大数据特点--4V:
Volume-数据量、计算量
Variety-数据来源、数据格式
Velocity-增长速度、处理速度
Value-价值密度低、综合价值大
一、概述
Apache Hadoop 软件库是一个框架,允许在集群服务器上使用简单的编程模型对大数据集进行分布式处理(主要是分布式存贮和分布式计算)。Hadoop 被设计成能够从单台服务器扩展到数以千计的服务器,每台服务器都有本地的计算和存储资源。Hadoop 的高可用性并不依赖硬件,其代码库自身就能在应用层侦测并处理硬件故障,因此能基于服务器集群提供高可用性的服务。
二、Hadoop生态系统
经过多年的发展形成了Hadoop生态系统,其结构如下图所示:
1.HDFS--Hadoop 生态圈的基本组成部分是 Hadoop 分布式文件系统(HDFS)。HDFS 是一种分布式文件系统,数据被保存在计算机集群上,HDFS 为 HBase 等工具提供了基础。

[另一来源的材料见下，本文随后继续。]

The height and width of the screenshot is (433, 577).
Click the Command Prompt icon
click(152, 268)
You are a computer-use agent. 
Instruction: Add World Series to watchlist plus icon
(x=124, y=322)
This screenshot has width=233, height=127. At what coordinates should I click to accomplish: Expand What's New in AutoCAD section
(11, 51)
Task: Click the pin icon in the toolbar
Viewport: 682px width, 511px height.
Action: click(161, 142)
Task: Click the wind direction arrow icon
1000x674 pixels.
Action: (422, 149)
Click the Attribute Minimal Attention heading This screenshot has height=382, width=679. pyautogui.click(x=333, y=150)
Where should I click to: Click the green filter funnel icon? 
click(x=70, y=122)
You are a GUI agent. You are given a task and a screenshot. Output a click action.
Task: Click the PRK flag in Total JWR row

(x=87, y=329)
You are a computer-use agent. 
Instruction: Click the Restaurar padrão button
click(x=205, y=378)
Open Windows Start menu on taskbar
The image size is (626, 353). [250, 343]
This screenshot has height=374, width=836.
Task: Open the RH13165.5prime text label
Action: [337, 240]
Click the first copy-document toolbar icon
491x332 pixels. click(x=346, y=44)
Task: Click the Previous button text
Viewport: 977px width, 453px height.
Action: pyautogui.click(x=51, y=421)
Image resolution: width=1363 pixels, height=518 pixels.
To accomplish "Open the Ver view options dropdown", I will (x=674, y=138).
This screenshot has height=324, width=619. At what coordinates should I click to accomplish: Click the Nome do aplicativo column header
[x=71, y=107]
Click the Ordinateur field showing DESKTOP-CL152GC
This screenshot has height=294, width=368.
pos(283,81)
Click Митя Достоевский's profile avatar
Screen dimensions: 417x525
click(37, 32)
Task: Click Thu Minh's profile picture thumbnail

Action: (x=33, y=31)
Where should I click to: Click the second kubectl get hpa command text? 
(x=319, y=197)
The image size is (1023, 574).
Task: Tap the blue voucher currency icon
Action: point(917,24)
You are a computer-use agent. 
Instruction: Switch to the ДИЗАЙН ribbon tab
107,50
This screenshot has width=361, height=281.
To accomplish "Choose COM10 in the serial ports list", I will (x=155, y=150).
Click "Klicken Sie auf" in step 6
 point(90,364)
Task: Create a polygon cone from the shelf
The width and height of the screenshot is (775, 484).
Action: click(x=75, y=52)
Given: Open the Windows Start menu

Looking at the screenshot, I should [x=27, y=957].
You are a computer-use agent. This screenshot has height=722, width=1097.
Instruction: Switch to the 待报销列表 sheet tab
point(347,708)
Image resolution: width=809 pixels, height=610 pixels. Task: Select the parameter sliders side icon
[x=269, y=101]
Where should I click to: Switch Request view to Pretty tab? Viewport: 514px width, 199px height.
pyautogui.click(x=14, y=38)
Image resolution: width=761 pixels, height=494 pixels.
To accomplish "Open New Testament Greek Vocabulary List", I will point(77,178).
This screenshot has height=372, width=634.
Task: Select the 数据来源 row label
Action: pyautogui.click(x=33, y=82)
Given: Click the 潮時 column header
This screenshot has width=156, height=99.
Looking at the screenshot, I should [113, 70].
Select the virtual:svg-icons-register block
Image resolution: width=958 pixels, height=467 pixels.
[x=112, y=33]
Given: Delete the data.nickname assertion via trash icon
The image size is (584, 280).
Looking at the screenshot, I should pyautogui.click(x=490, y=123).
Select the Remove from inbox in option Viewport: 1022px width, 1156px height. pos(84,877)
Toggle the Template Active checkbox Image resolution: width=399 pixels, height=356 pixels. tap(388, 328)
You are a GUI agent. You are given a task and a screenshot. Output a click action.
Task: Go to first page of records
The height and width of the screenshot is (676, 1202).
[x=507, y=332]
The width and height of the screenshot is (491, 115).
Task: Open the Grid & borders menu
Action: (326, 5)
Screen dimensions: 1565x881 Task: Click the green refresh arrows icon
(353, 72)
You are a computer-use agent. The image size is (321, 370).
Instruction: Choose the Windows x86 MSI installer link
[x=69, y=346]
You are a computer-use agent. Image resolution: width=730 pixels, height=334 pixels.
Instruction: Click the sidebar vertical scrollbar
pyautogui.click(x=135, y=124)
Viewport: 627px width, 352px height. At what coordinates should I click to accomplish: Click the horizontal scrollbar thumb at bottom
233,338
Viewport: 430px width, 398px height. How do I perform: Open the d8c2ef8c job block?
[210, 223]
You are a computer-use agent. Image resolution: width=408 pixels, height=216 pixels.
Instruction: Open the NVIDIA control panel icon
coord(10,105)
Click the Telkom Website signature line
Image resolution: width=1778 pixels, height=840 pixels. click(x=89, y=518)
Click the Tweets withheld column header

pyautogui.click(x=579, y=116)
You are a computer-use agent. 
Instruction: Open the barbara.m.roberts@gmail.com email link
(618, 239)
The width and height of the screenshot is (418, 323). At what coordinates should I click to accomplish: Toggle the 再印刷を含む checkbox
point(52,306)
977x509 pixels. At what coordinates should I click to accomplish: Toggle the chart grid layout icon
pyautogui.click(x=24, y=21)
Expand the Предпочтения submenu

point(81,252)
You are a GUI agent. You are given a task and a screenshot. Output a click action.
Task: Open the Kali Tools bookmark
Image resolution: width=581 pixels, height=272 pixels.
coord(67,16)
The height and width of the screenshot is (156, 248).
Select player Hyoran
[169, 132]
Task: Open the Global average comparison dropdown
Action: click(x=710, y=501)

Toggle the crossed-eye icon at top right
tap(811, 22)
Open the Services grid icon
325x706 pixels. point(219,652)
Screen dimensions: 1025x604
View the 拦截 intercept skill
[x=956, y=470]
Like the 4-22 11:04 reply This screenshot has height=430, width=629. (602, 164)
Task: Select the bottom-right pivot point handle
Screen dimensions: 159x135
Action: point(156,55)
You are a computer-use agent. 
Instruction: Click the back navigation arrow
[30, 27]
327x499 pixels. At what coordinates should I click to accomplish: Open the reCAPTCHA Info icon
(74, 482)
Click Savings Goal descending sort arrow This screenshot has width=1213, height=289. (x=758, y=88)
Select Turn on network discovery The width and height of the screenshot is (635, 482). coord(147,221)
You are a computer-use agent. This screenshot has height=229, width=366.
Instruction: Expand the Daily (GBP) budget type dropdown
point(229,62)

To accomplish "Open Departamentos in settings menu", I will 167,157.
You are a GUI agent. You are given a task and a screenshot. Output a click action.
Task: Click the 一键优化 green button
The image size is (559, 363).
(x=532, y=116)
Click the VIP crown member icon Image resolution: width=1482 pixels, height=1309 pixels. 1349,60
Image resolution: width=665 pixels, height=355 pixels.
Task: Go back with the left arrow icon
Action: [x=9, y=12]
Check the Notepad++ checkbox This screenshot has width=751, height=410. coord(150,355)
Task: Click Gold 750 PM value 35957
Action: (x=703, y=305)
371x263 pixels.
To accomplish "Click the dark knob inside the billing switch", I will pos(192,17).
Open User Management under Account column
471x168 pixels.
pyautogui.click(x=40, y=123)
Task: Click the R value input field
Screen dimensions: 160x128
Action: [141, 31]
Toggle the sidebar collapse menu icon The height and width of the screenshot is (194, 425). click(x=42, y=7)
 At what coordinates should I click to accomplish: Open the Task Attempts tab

2.MapReduce--Hadoop 的主要执行框架是 MapReduce,它是一个分布式、并行处理的编程模型,MapReduce 把任务分为 map(映射)阶段和 reduce(化简)。由于 MapReduce 工作原理的特性,Hadoop 能以并行的方式访问数据,从而实现快速访问数据。
3.Hbase--HBase 是一个建立在 HDFS 之上,面向列的 NoSQL 数据库,用于快速读/写大量数据,HBase 使用 Zookeeper 进行管理。
4.Pig--它是MapReduce编程的复杂性的抽象。Pig平台包括运行环境和用于分析Hadoop数据集的脚本语言(Pig Latin),其编译器将Pig Latin翻译成MapReduce程序序列。
5.Hive--Hive类似于SQL高级语言,用于运行存储在Hadoop上的查询语句,Hive让不熟悉MapReduce开发人员也能编写数据查询语句,然后这些语句被翻译为Hadoop上面的MapReduce任务。像Pig一样,Hive作为一个抽象层工具,吸引了很多熟悉SQL而不是Java编程的数据分析师。
6.Sqoop是一个连接工具,用于在关系数据库、数据仓库和Hadoop之间转移数据。Sqoop利用数据库技术描述架构,进行数据的导入/导出;利用MapReduce实现并行化运行和容错技术。
7.Flume提供了分布式、可靠、高效的服务,用于收集、汇总大数据,并将单台计算机的大量数据转移到HDFS。它基于一个简单而灵活的架构,并提供了数据流的流。它利用简单的可扩展的数据模型,将企业中多台计算机上的数据转移到Hadoop中。